In several western states, municipalities and public power utilities hoped to reduce greenhouse gas emissions from the power sector by utilizing advanced nuclear technology in conjunction with solar and wind power.

On the other hand, following ten years of development, NuScale and the Utah utilities declared on Wednesday that they are ending the project. 

Due to issues with the supply chain, exorbitant interest rates, and an inability to secure the intended tax credits, two sizable offshore wind projects in New Jersey were canceled.

NuScale Project Will Enough Subscriptions

NuScale-Biden’s-Clean-Energy-Agenda-Dented-As-First-Small-Scale-Nuclear-Project-Faces-Termination
The Biden administration’s clean energy agenda suffered further blows on Wednesday with the cancellation of two significant offshore wind projects last week.

According to NuScale as well as the Utah Associated Municipal Power Systems, there is little chance that the project will receive enough local power provider subscriptions to proceed. 

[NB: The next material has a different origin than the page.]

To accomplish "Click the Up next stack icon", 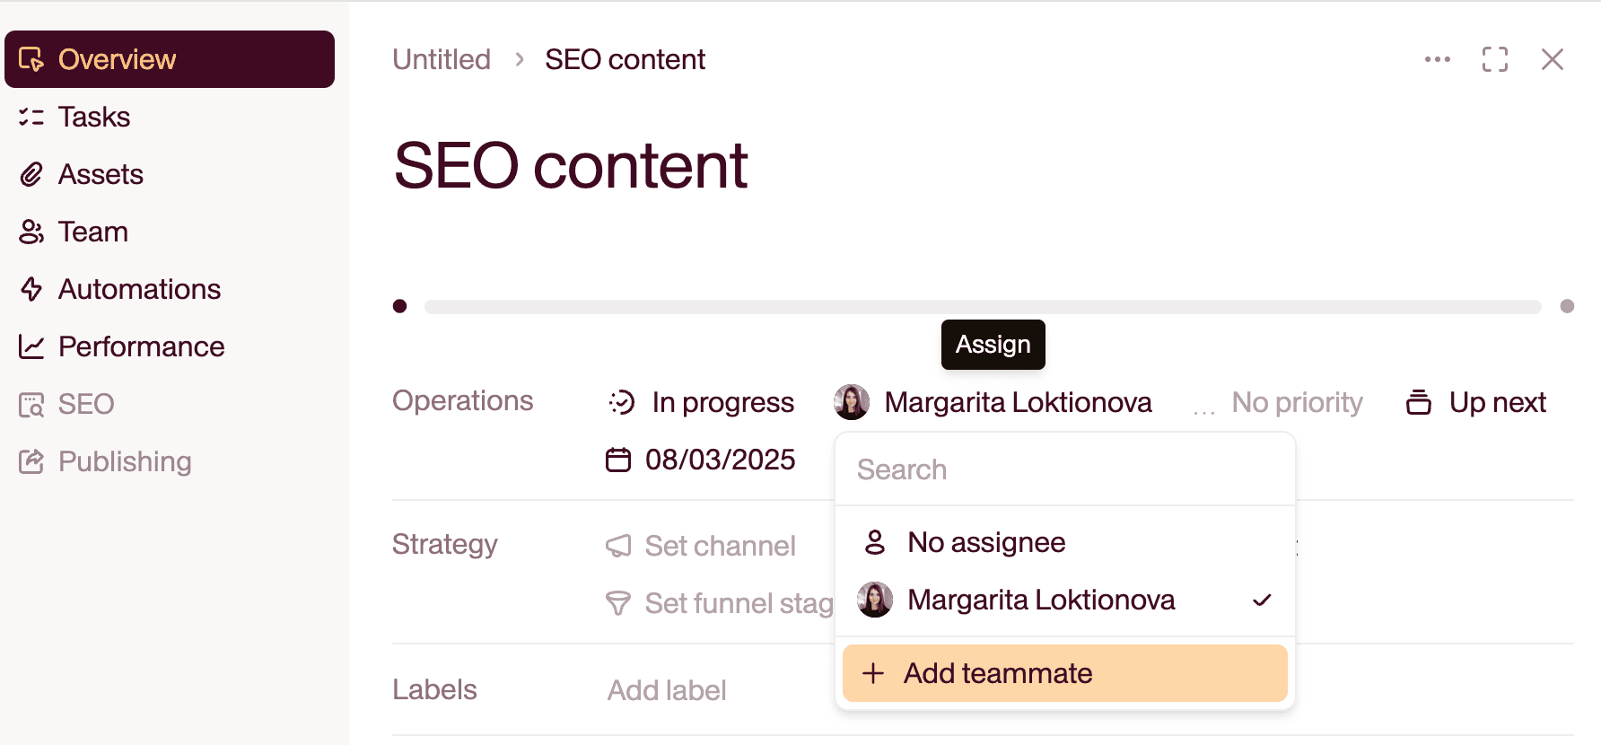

Fifty members make up the power system, primarily public power utilities and municipalities in Utah and other Western states.

The Utah group claimed that the majority of potential subscribers were unwilling to assume the risks involved in creating a novel nuclear project.

The company reported that costs had risen by more than 50% to $89 per megawatt hour in the previous two years.

Small reactors are viewed as a cheaper alternative to larger, more traditional nuclear power plants that require decades to complete and cost billions of dollars.